* **Data for this exercise**:
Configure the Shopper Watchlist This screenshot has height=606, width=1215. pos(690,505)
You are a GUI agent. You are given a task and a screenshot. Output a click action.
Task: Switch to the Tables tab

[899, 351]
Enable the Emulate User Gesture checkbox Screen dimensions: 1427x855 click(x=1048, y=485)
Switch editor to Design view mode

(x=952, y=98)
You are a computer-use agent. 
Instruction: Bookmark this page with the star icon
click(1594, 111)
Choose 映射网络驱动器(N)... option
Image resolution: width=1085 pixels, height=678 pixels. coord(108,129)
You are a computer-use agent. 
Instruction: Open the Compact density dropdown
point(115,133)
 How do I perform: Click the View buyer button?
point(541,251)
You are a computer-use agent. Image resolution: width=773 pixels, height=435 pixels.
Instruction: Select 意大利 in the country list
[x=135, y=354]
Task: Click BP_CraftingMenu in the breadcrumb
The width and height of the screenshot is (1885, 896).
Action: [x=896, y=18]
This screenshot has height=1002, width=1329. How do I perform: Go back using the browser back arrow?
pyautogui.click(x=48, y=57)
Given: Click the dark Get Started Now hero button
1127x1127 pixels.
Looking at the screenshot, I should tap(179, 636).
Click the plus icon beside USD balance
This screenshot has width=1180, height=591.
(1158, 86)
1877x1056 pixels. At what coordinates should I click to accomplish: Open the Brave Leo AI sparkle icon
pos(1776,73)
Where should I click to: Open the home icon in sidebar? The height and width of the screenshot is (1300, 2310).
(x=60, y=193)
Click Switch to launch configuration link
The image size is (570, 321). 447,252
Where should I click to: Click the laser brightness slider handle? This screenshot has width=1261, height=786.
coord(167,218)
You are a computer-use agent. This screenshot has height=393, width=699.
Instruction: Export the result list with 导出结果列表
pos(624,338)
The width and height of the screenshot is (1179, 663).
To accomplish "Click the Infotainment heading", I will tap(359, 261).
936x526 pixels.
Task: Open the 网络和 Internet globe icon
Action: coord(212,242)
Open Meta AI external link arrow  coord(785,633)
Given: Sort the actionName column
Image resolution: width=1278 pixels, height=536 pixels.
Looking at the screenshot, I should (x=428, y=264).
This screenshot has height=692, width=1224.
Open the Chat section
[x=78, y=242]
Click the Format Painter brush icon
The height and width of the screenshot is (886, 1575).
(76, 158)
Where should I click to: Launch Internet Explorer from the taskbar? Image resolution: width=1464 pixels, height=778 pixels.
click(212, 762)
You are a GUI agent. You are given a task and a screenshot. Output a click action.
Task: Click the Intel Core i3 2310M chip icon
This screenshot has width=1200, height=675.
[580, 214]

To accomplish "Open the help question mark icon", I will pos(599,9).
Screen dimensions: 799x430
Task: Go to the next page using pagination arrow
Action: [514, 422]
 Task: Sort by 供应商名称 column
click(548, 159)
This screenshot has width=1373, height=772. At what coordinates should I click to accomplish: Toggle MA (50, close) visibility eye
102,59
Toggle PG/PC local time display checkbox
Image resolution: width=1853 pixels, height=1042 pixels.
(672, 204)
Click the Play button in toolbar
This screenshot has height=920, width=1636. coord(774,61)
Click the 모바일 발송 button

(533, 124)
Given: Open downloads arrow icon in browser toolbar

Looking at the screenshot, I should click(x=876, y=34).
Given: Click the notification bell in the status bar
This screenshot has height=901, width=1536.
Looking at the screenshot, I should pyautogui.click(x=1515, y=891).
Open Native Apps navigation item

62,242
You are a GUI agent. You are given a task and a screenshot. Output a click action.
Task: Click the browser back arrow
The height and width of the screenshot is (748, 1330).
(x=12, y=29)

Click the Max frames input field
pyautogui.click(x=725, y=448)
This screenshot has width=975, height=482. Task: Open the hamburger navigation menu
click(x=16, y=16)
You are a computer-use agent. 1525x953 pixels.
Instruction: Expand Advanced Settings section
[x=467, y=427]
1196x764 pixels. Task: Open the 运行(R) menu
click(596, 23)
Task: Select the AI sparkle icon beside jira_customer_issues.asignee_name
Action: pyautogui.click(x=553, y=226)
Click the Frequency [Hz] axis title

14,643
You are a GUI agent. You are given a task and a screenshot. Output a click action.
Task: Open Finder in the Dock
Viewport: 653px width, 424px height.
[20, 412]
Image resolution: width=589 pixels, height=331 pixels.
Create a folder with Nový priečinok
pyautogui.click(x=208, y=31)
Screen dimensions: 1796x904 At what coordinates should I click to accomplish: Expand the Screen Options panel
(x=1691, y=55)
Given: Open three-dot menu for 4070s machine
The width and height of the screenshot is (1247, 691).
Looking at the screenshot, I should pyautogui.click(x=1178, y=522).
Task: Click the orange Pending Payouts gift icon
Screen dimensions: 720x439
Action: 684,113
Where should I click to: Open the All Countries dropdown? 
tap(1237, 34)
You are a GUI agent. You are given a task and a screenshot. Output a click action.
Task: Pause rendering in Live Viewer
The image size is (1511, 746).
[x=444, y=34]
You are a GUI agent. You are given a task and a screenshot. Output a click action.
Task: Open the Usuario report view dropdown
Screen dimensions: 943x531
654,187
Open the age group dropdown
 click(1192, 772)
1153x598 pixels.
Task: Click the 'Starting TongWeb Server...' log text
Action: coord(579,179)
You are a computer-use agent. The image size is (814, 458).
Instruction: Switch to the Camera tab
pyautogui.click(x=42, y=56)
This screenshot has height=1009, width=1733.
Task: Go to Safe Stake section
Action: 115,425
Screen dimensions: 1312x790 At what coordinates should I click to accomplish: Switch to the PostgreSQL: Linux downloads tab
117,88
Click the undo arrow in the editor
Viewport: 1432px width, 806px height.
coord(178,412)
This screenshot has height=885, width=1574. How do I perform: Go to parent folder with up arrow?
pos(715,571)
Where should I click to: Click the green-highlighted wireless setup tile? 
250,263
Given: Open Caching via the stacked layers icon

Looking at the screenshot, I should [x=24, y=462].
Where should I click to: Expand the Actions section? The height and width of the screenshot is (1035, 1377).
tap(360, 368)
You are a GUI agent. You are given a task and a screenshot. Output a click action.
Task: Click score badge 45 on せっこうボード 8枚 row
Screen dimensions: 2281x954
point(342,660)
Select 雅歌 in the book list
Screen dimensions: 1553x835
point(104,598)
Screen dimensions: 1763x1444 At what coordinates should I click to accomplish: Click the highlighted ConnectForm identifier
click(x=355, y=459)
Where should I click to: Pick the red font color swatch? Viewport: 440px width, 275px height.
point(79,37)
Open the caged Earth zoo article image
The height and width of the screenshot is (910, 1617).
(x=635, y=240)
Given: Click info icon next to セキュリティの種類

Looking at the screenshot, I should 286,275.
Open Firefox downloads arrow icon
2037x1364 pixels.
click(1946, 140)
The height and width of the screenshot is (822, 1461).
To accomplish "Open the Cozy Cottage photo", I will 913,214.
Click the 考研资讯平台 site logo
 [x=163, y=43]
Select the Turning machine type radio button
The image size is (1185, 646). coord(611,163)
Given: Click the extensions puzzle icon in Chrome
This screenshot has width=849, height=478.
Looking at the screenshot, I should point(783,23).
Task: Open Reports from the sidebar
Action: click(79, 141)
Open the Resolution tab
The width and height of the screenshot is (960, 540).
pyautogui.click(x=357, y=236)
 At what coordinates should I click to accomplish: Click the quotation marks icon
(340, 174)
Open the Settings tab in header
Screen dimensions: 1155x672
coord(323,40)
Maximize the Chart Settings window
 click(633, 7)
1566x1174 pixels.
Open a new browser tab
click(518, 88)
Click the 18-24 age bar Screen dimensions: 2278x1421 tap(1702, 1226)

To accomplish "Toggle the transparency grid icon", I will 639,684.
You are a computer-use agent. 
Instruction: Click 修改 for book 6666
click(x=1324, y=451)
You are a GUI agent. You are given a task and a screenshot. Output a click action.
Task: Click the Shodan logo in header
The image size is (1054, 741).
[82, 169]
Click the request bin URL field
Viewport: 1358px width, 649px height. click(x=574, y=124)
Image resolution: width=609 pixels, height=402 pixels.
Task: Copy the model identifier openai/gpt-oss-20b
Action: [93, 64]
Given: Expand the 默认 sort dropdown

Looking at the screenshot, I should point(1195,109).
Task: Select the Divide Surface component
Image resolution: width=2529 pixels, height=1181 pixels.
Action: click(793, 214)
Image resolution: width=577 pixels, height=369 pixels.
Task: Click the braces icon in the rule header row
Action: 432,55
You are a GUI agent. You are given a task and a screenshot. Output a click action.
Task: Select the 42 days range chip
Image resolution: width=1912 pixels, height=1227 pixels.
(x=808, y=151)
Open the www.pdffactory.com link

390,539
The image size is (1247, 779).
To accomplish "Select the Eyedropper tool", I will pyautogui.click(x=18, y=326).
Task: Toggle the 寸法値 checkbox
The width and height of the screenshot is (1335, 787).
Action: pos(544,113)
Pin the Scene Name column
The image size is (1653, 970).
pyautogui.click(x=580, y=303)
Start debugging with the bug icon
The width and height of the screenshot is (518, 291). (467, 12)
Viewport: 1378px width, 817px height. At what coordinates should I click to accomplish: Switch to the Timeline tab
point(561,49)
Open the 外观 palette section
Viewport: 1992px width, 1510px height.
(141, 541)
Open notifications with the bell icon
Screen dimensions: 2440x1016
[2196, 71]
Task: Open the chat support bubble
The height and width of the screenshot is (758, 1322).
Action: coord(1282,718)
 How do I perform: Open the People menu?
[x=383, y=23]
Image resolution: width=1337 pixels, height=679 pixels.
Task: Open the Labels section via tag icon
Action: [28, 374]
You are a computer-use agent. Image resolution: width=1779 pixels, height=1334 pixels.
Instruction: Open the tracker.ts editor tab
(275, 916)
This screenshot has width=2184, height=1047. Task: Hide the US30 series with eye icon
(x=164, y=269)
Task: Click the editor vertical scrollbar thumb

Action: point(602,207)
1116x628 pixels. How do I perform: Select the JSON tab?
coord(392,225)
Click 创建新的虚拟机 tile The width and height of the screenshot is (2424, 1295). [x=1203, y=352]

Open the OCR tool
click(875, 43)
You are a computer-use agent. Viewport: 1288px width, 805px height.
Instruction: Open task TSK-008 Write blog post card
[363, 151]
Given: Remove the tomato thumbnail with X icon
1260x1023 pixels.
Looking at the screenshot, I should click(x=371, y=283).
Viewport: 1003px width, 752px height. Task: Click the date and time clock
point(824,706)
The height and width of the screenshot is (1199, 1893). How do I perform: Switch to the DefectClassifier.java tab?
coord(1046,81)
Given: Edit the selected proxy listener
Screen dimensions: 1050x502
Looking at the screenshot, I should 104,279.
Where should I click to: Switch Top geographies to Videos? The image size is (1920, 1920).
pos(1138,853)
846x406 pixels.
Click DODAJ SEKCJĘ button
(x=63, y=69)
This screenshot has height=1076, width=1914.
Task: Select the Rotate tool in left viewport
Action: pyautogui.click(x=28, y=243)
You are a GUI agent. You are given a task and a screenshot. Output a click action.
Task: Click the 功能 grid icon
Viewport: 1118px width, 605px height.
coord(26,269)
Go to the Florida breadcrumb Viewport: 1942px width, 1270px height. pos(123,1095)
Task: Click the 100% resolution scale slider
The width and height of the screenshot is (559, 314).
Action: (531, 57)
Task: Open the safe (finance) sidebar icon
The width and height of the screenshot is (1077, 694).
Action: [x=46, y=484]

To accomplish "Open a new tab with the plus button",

* **Assigned task**: Using the material above, transcribe exactly the lines from the line with "Create a folder with Nový priečinok" to the line with "Open the caged Earth zoo article image"; both count, and nothing else goes in.

* **Result**:
Create a folder with Nový priečinok
pyautogui.click(x=208, y=31)
Screen dimensions: 1796x904 At what coordinates should I click to accomplish: Expand the Screen Options panel
(x=1691, y=55)
Given: Open three-dot menu for 4070s machine
The width and height of the screenshot is (1247, 691).
Looking at the screenshot, I should pyautogui.click(x=1178, y=522).
Task: Click the orange Pending Payouts gift icon
Screen dimensions: 720x439
Action: 684,113
Where should I click to: Open the All Countries dropdown? 
tap(1237, 34)
You are a GUI agent. You are given a task and a screenshot. Output a click action.
Task: Pause rendering in Live Viewer
The image size is (1511, 746).
[x=444, y=34]
You are a GUI agent. You are given a task and a screenshot. Output a click action.
Task: Open the Usuario report view dropdown
Screen dimensions: 943x531
654,187
Open the age group dropdown
 click(1192, 772)
1153x598 pixels.
Task: Click the 'Starting TongWeb Server...' log text
Action: coord(579,179)
You are a computer-use agent. The image size is (814, 458).
Instruction: Switch to the Camera tab
pyautogui.click(x=42, y=56)
This screenshot has height=1009, width=1733.
Task: Go to Safe Stake section
Action: 115,425
Screen dimensions: 1312x790 At what coordinates should I click to accomplish: Switch to the PostgreSQL: Linux downloads tab
117,88
Click the undo arrow in the editor
Viewport: 1432px width, 806px height.
coord(178,412)
This screenshot has height=885, width=1574. How do I perform: Go to parent folder with up arrow?
pos(715,571)
Where should I click to: Click the green-highlighted wireless setup tile? 
250,263
Given: Open Caching via the stacked layers icon

Looking at the screenshot, I should [x=24, y=462].
Where should I click to: Expand the Actions section? The height and width of the screenshot is (1035, 1377).
tap(360, 368)
You are a GUI agent. You are given a task and a screenshot. Output a click action.
Task: Click score badge 45 on せっこうボード 8枚 row
Screen dimensions: 2281x954
point(342,660)
Select 雅歌 in the book list
Screen dimensions: 1553x835
point(104,598)
Screen dimensions: 1763x1444 At what coordinates should I click to accomplish: Click the highlighted ConnectForm identifier
click(x=355, y=459)
Where should I click to: Pick the red font color swatch? Viewport: 440px width, 275px height.
point(79,37)
Open the caged Earth zoo article image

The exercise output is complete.